- [Work to complete]: Copy the data exactly.
[Study material — start]
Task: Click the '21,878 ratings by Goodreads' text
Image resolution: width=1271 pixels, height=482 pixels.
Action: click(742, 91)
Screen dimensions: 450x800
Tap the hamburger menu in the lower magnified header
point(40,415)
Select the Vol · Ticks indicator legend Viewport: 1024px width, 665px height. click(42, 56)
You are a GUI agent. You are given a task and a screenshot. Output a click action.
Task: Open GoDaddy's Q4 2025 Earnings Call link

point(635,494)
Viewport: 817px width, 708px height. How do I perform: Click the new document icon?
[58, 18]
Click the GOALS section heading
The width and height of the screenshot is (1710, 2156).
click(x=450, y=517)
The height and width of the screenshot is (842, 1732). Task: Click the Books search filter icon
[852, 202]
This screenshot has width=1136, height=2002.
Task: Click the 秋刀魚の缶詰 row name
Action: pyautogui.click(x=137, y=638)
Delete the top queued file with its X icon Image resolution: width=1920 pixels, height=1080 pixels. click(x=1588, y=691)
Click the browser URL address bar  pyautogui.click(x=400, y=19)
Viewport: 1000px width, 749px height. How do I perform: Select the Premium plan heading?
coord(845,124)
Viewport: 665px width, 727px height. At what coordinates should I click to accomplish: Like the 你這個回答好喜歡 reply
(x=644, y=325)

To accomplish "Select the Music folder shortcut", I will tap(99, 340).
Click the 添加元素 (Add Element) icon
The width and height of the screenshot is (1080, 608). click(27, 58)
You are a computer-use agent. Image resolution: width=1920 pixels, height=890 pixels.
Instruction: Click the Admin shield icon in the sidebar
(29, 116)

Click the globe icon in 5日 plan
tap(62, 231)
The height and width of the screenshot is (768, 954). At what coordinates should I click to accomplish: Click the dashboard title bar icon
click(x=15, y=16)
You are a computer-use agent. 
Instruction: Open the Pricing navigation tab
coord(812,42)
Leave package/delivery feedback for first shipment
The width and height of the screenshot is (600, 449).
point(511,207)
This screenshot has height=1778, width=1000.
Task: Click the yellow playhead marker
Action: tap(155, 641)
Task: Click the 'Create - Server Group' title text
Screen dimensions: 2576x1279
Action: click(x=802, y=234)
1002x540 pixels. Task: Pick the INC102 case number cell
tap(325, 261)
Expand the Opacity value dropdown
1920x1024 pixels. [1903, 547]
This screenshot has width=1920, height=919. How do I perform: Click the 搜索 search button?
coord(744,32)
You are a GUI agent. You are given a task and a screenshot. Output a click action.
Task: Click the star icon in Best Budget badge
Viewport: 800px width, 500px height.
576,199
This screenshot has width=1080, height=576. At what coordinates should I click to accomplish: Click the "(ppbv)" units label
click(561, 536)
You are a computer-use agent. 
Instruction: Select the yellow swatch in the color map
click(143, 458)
[Study material — finish]
- [Answer space]:
Task: Click the '21,878 ratings by Goodreads' text
Image resolution: width=1271 pixels, height=482 pixels.
Action: click(742, 91)
Screen dimensions: 450x800
Tap the hamburger menu in the lower magnified header
point(40,415)
Select the Vol · Ticks indicator legend Viewport: 1024px width, 665px height. click(42, 56)
You are a GUI agent. You are given a task and a screenshot. Output a click action.
Task: Open GoDaddy's Q4 2025 Earnings Call link

point(635,494)
Viewport: 817px width, 708px height. How do I perform: Click the new document icon?
[58, 18]
Click the GOALS section heading
The width and height of the screenshot is (1710, 2156).
click(x=450, y=517)
The height and width of the screenshot is (842, 1732). Task: Click the Books search filter icon
[852, 202]
This screenshot has width=1136, height=2002.
Task: Click the 秋刀魚の缶詰 row name
Action: pyautogui.click(x=137, y=638)
Delete the top queued file with its X icon Image resolution: width=1920 pixels, height=1080 pixels. click(x=1588, y=691)
Click the browser URL address bar  pyautogui.click(x=400, y=19)
Viewport: 1000px width, 749px height. How do I perform: Select the Premium plan heading?
coord(845,124)
Viewport: 665px width, 727px height. At what coordinates should I click to accomplish: Like the 你這個回答好喜歡 reply
(x=644, y=325)

To accomplish "Select the Music folder shortcut", I will tap(99, 340).
Click the 添加元素 (Add Element) icon
The width and height of the screenshot is (1080, 608). click(27, 58)
You are a computer-use agent. Image resolution: width=1920 pixels, height=890 pixels.
Instruction: Click the Admin shield icon in the sidebar
(29, 116)

Click the globe icon in 5日 plan
tap(62, 231)
The height and width of the screenshot is (768, 954). At what coordinates should I click to accomplish: Click the dashboard title bar icon
click(x=15, y=16)
You are a computer-use agent. 
Instruction: Open the Pricing navigation tab
coord(812,42)
Leave package/delivery feedback for first shipment
The width and height of the screenshot is (600, 449).
point(511,207)
This screenshot has height=1778, width=1000.
Task: Click the yellow playhead marker
Action: tap(155, 641)
Task: Click the 'Create - Server Group' title text
Screen dimensions: 2576x1279
Action: click(x=802, y=234)
1002x540 pixels. Task: Pick the INC102 case number cell
tap(325, 261)
Expand the Opacity value dropdown
1920x1024 pixels. [1903, 547]
This screenshot has width=1920, height=919. How do I perform: Click the 搜索 search button?
coord(744,32)
You are a GUI agent. You are given a task and a screenshot. Output a click action.
Task: Click the star icon in Best Budget badge
Viewport: 800px width, 500px height.
576,199
This screenshot has width=1080, height=576. At what coordinates should I click to accomplish: Click the "(ppbv)" units label
click(561, 536)
You are a computer-use agent. 
Instruction: Select the yellow swatch in the color map
click(143, 458)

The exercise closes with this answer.